Figure 1. Schematic view of peptidome biomarker development workflow.

In the screening phase, 92 serum samples were initially heat inactivated. The peptidome fractions enriched with gel filtration chromatography were analyzed with QSTAR-Elite LC/MS/MS. Following LC/MS data processing and label-free quantification analysis on the Expressionist RefinerMS module, candidate biomarkers were statistically extracted by the Expressionist Analyst module. In the validation phase, MRM experiments were performed to assess the applicability of 19 biomarker candidates using additional 96 serum samples.

Figure 2. Simple and efficient enrichment of serum peptidome fractions by gel filtration chromatography.

(A) The merged display of 16 independent spectra of gel filtration chromatography (280 nm UV absorbance). 10 µl each of serum sample was loaded. The upper right box shows the magnified view of the retention time range from 20 to 50 minutes. (B)(C) To evaluate the fractionation efficacy of Superdex Peptide 10/300 column, the elute was separated into 10 fractions and analyzed with MALDI-TOF mass spectrometer. The numbers of fractions in B correspond to the spectra numbers in C.

Figure 3. Rapid and accurate data processing for label-free quantification on the Expressionist RefinerMS module.

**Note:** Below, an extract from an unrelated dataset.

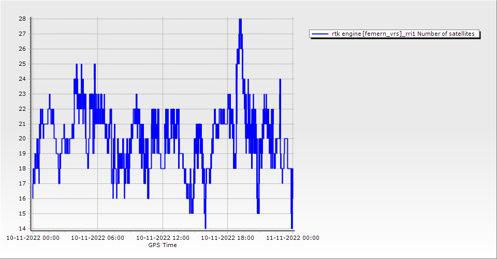
Task: Click the final drop to 14 at chart end
Action: click(x=292, y=227)
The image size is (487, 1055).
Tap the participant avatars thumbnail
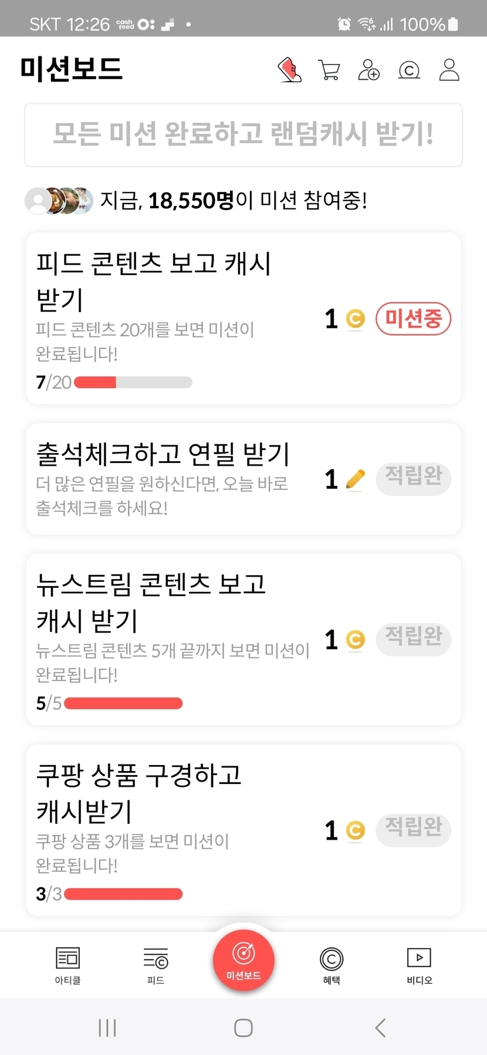[x=59, y=201]
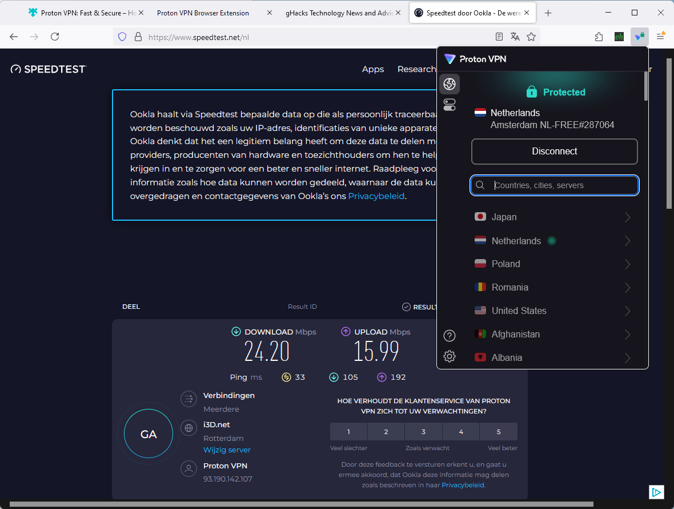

(A) The total workflow used in the Expressionist RefinerMS module. Only 3 hours were needed to complete entire steps in this workflow on 92 LC/MS/MS data (each with 120 minutes LC gradient). (B) The representative area of m/z - retention time planes after RT alignment of 92 LC/MS/MS data. In each panel, three isotopic clusters and grid lines were displayed, showing highly exact alignments. (C) The MS chromatogram plane in which all data processing were completed. Finally, isotopic clusters derived from a single peptide were grouped into a colored cluster as shown in the middle panel. The far right panel shows the MS spectrum corresponding to the horizontal section view of a representative cluster.

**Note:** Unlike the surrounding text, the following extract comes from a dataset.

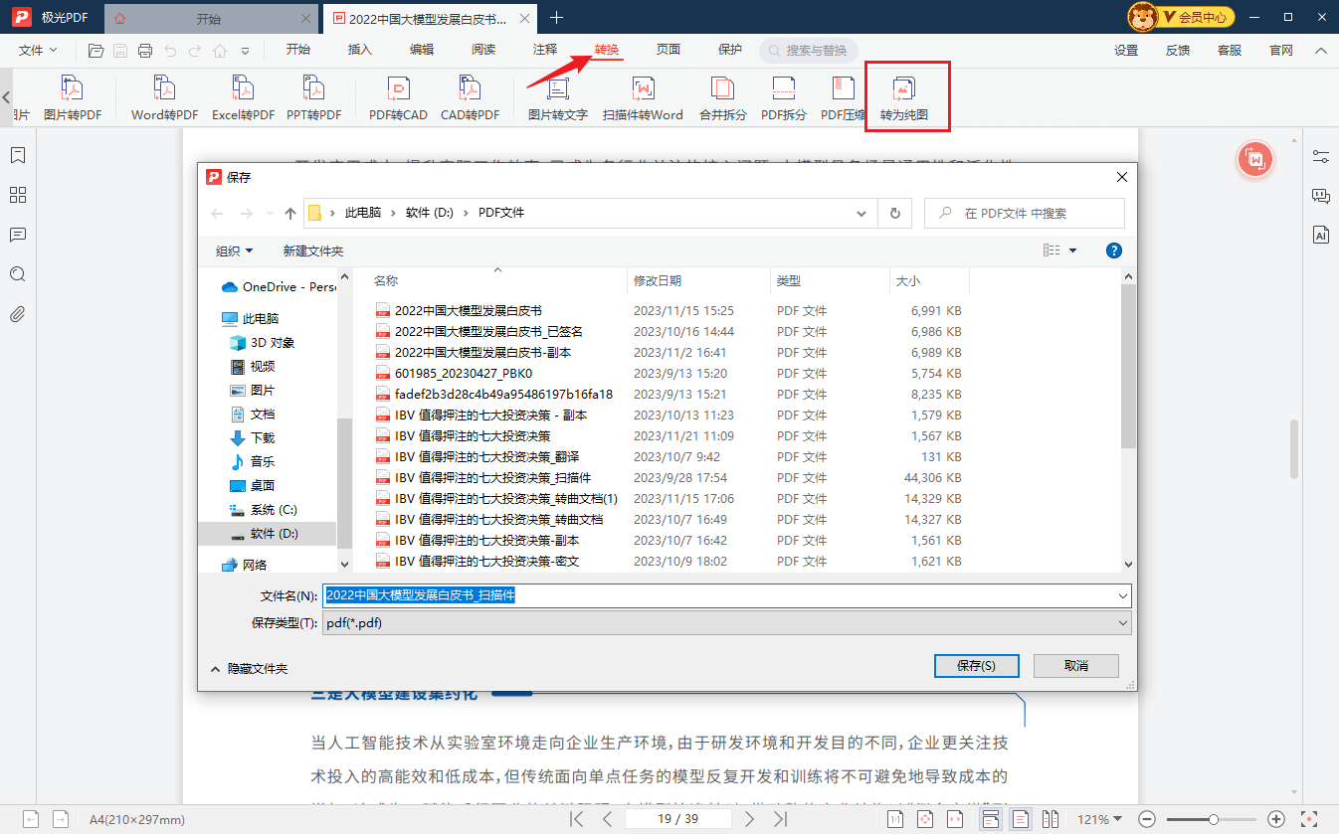
Task: Open the bookmark panel in left sidebar
Action: coord(17,155)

Figure 4. Statistical identification of candidate biomarkers for lung cancer.

(A) The hierarchy chart of clusters (peptides) according to Student's t-test p-values (normal group vs. lung cancer group). 118 peptides satisfied the criteria of p<0.01 and fold change >5.0. (B) Principal component analysis using the values of 118 candidate biomarker peptides showed clear separation between control and lung cancer groups on the 3D plot. The proportion of variance described by the principal component 1, 2, or 3 was 66.9%, 15.0%, or 4.4%, respectively.

Figure 5. Selection and confirmation of the optimum MRM transitions for 19 candidates.

Four pairs of precursor m/z and fragment m/z (Q1/Q3 channels) were set as MRM transitions for each peptide. The blue, red, green, or gray MRM chromatogram monitored the fragment ion which showed the 1^st, 2^nd, 3^rd, or 4^th most intense peaks in QSTAR-Elite LC/MS/MS analysis, respectively.

Figure 6. Statistical assessment of MRM-based validation experiments.

(A) Box plots representing the stage-dependent distributions of serum levels of the 19 candidate biomarkers. The p-values from t-test between “normal group (n = 36) and lung cancer stage-I, II, and IIIa (n = 30)” or “normal group (n = 36) and lung cancer stage-IIIb and IV (n = 30)” are shown. The p-values that did not show significant differences were provided in parentheses. N: normal group, I, II, IIIa, IIIb, and IV: lung cancer stage-I, II, IIIa, IIIb, and IV group, respectively. (B) ROC curves for APOA4 206–284, FIBA 2–16, and LBN 306–313 were depicted by R. The green or blue graph shows comparison of “normal group (n = 36) and lung cancer stage-I, II, and IIIa (n = 30)” or “normal group (n = 36) and lung cancer stage-IIIb and IV (n = 30)”, respectively. The cut-off value was set at the point whose distance from the (sensitivity, specificity)  =  (1, 1) reached the minimum. The sensitivity (Sens), specificity (Spec), positive predictive value (PV+), negative predictive value (PV-), and area under the curve (AUC) were shown on each graph.